* TASK TO COMPLETE: Copy the following records word for word, with nothing added or left out.

* EXTRACTED ENTRIES:

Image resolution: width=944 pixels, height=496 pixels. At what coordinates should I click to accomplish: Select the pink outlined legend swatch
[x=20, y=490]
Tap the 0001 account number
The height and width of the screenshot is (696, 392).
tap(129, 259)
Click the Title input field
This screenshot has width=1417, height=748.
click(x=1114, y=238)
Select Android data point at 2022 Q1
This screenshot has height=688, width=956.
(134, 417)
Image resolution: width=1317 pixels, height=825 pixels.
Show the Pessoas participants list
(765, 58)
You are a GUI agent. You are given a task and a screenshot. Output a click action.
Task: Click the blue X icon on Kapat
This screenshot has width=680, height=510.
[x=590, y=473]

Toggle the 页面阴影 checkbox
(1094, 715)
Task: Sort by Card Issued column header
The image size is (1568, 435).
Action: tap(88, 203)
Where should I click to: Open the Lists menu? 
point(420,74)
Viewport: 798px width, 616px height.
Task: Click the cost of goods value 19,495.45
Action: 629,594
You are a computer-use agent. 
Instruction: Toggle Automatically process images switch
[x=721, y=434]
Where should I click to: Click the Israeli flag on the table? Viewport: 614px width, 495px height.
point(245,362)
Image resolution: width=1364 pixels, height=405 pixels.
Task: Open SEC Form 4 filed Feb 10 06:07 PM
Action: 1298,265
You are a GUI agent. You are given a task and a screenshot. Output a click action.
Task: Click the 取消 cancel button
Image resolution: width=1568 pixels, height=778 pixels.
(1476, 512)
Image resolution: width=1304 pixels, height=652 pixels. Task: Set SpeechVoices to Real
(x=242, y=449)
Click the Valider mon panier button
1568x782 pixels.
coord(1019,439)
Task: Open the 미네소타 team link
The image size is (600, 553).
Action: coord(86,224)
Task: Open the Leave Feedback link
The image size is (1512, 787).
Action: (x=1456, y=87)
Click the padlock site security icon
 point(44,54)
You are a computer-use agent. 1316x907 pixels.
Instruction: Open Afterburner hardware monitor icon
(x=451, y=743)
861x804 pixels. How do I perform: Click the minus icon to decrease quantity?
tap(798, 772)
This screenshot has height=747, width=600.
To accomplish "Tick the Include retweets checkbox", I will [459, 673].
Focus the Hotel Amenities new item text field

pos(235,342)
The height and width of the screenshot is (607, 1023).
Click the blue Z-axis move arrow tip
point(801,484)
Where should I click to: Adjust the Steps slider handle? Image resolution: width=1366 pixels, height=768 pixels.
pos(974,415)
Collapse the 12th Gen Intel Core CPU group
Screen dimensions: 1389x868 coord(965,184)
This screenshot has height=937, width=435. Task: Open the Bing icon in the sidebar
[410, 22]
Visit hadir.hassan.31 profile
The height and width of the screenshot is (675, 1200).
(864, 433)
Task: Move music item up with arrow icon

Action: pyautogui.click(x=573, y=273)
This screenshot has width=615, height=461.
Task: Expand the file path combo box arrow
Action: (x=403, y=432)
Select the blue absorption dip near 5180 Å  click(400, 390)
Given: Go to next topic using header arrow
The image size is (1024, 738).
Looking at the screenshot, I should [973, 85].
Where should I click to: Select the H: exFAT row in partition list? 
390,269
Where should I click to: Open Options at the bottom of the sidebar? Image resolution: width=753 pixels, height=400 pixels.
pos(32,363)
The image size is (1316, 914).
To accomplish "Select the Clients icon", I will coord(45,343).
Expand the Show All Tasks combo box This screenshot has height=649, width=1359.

* RESPONSE TO THE EXERCISE:
Image resolution: width=944 pixels, height=496 pixels. At what coordinates should I click to accomplish: Select the pink outlined legend swatch
[x=20, y=490]
Tap the 0001 account number
The height and width of the screenshot is (696, 392).
tap(129, 259)
Click the Title input field
This screenshot has width=1417, height=748.
click(x=1114, y=238)
Select Android data point at 2022 Q1
This screenshot has height=688, width=956.
(134, 417)
Image resolution: width=1317 pixels, height=825 pixels.
Show the Pessoas participants list
(765, 58)
You are a GUI agent. You are given a task and a screenshot. Output a click action.
Task: Click the blue X icon on Kapat
This screenshot has width=680, height=510.
[x=590, y=473]

Toggle the 页面阴影 checkbox
(1094, 715)
Task: Sort by Card Issued column header
The image size is (1568, 435).
Action: tap(88, 203)
Where should I click to: Open the Lists menu? 
point(420,74)
Viewport: 798px width, 616px height.
Task: Click the cost of goods value 19,495.45
Action: 629,594
You are a computer-use agent. 
Instruction: Toggle Automatically process images switch
[x=721, y=434]
Where should I click to: Click the Israeli flag on the table? Viewport: 614px width, 495px height.
point(245,362)
Image resolution: width=1364 pixels, height=405 pixels.
Task: Open SEC Form 4 filed Feb 10 06:07 PM
Action: 1298,265
You are a GUI agent. You are given a task and a screenshot. Output a click action.
Task: Click the 取消 cancel button
Image resolution: width=1568 pixels, height=778 pixels.
(1476, 512)
Image resolution: width=1304 pixels, height=652 pixels. Task: Set SpeechVoices to Real
(x=242, y=449)
Click the Valider mon panier button
1568x782 pixels.
coord(1019,439)
Task: Open the 미네소타 team link
The image size is (600, 553).
Action: coord(86,224)
Task: Open the Leave Feedback link
The image size is (1512, 787).
Action: (x=1456, y=87)
Click the padlock site security icon
 point(44,54)
You are a computer-use agent. 1316x907 pixels.
Instruction: Open Afterburner hardware monitor icon
(x=451, y=743)
861x804 pixels. How do I perform: Click the minus icon to decrease quantity?
tap(798, 772)
This screenshot has height=747, width=600.
To accomplish "Tick the Include retweets checkbox", I will [459, 673].
Focus the Hotel Amenities new item text field

pos(235,342)
The height and width of the screenshot is (607, 1023).
Click the blue Z-axis move arrow tip
point(801,484)
Where should I click to: Adjust the Steps slider handle? Image resolution: width=1366 pixels, height=768 pixels.
pos(974,415)
Collapse the 12th Gen Intel Core CPU group
Screen dimensions: 1389x868 coord(965,184)
This screenshot has height=937, width=435. Task: Open the Bing icon in the sidebar
[410, 22]
Visit hadir.hassan.31 profile
The height and width of the screenshot is (675, 1200).
(864, 433)
Task: Move music item up with arrow icon

Action: pyautogui.click(x=573, y=273)
This screenshot has width=615, height=461.
Task: Expand the file path combo box arrow
Action: (x=403, y=432)
Select the blue absorption dip near 5180 Å  click(400, 390)
Given: Go to next topic using header arrow
The image size is (1024, 738).
Looking at the screenshot, I should [973, 85].
Where should I click to: Select the H: exFAT row in partition list? 
390,269
Where should I click to: Open Options at the bottom of the sidebar? Image resolution: width=753 pixels, height=400 pixels.
pos(32,363)
The image size is (1316, 914).
To accomplish "Select the Clients icon", I will coord(45,343).
Expand the Show All Tasks combo box This screenshot has height=649, width=1359.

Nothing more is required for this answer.